◆ Data for review:

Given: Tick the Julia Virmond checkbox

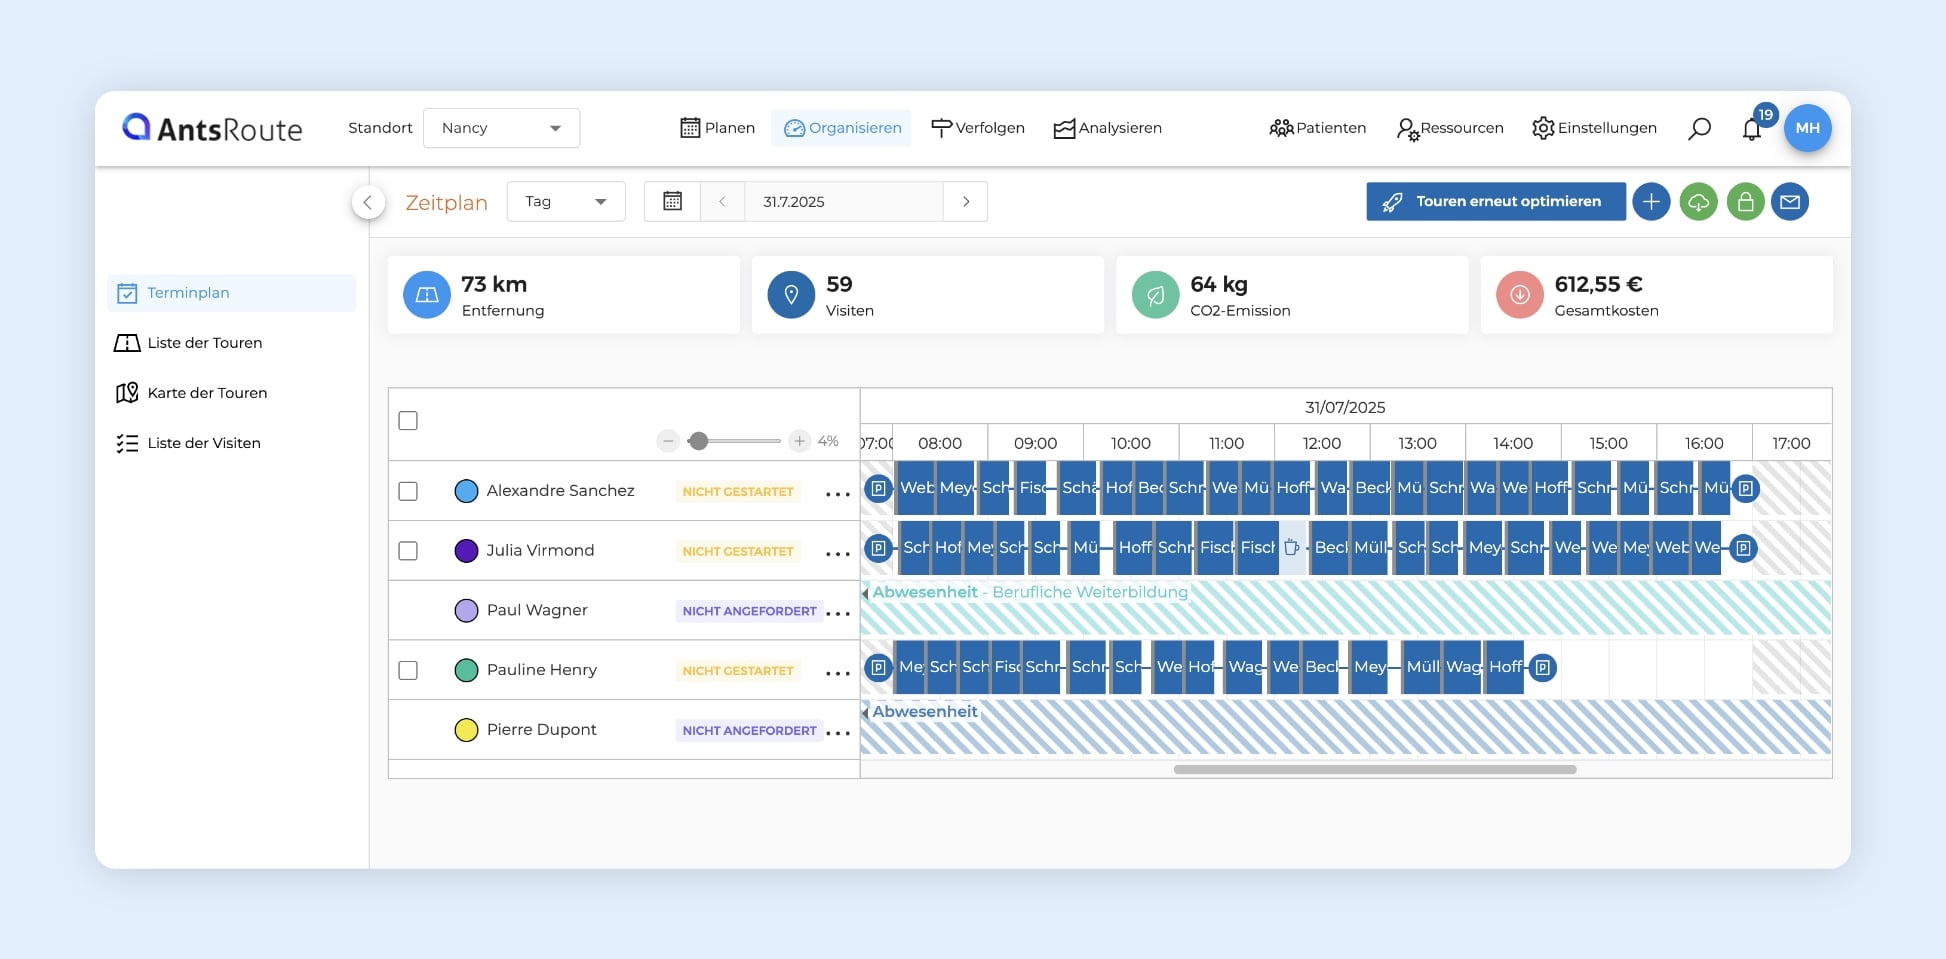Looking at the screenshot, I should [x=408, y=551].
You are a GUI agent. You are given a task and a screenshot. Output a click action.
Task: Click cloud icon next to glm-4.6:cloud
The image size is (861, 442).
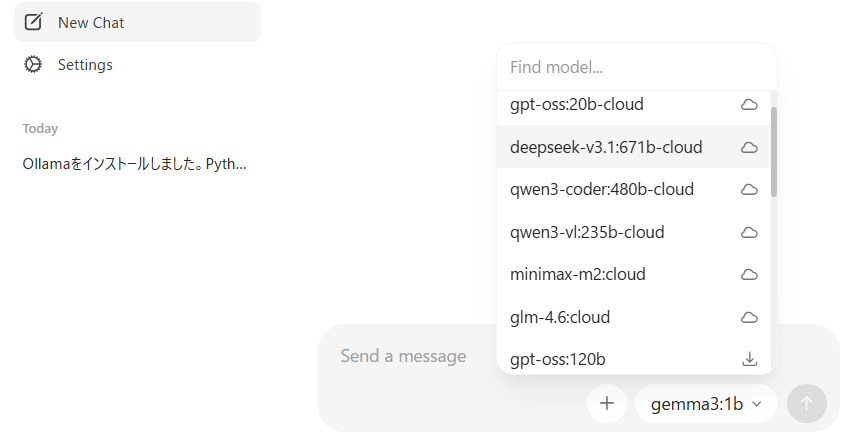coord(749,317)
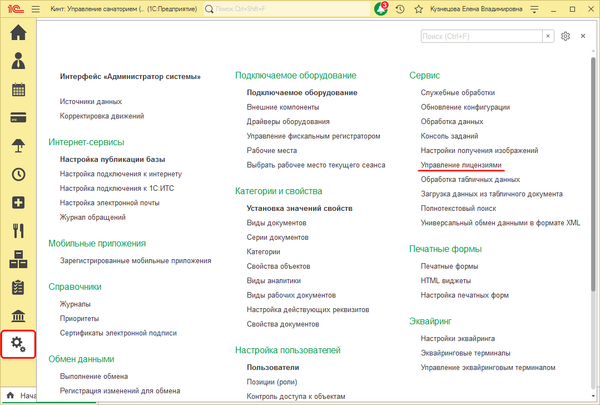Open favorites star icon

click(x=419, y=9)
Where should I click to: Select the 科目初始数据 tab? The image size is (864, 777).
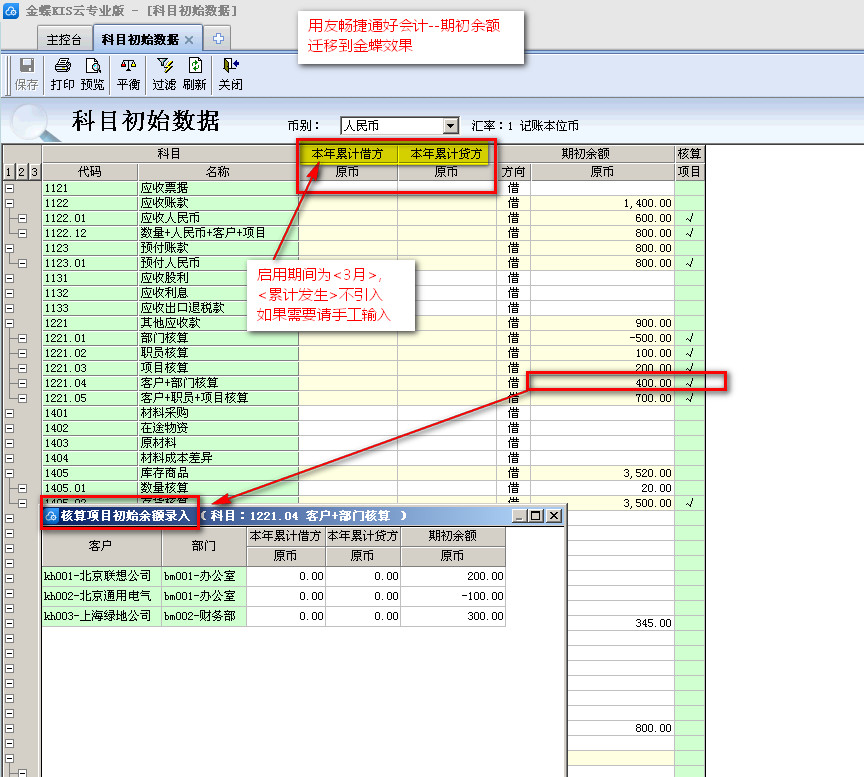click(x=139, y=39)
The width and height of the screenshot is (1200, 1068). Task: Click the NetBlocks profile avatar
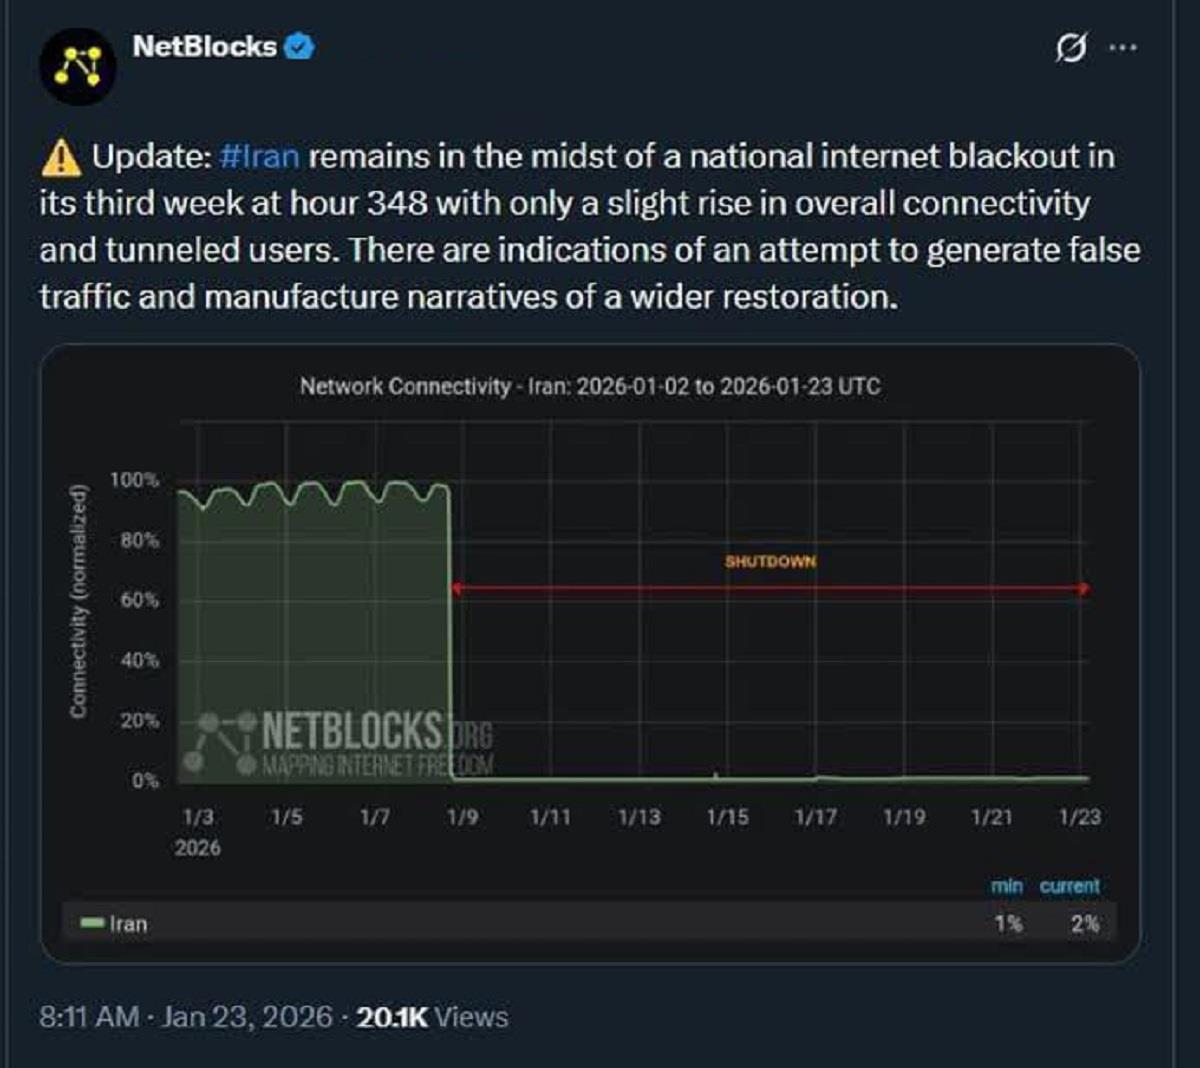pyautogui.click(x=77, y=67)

◆ Exercise requirements: The whole listing above is to be repeated exactly, apart from its pictures.

◆ Solution below:
Given: Tick the Julia Virmond checkbox

Looking at the screenshot, I should [x=408, y=551].
You are a GUI agent. You are given a task and a screenshot. Output a click action.
Task: Click cloud icon next to glm-4.6:cloud
The image size is (861, 442).
coord(749,317)
Open favorites star icon

click(x=419, y=9)
Where should I click to: Select the 科目初始数据 tab? The image size is (864, 777).
click(x=139, y=39)
The width and height of the screenshot is (1200, 1068). Task: Click the NetBlocks profile avatar
pyautogui.click(x=77, y=67)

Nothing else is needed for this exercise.